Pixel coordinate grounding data
◆ ◆ ◆ ◆ ◆ ◆ ◆

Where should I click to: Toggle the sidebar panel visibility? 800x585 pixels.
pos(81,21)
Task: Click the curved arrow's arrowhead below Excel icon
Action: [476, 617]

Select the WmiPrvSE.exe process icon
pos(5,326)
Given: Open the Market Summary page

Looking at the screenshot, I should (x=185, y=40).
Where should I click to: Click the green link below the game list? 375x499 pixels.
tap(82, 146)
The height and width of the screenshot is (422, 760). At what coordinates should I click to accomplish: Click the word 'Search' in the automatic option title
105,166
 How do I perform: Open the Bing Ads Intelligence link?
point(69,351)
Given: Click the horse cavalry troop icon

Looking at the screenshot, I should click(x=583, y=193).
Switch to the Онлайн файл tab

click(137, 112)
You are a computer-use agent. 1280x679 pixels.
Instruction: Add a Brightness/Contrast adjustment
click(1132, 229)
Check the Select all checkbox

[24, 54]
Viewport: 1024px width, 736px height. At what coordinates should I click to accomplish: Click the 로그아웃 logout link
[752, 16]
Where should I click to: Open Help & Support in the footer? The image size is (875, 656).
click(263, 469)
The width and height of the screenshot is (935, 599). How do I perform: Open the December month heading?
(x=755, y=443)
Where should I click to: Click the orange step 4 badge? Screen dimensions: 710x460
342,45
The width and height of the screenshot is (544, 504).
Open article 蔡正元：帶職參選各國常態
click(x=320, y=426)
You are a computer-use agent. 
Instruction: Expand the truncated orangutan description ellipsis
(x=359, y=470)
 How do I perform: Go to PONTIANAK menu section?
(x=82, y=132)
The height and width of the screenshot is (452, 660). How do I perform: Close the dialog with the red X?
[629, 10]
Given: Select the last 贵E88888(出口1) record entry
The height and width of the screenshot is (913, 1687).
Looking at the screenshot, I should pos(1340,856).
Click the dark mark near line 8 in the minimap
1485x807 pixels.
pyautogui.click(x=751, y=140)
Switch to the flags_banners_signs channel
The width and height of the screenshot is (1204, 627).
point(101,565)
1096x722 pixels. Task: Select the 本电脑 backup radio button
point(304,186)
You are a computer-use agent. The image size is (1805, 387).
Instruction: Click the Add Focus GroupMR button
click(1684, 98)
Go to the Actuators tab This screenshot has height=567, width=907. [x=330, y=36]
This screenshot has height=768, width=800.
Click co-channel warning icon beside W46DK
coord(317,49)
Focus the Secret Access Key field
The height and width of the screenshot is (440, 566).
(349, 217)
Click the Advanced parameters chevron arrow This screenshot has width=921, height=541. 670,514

◆ ◆ ◆ ◆ ◆ ◆ ◆

Goal of the exercise
Please count up the lines above that include the string "This" and respond with the total alone.

Exercise response
3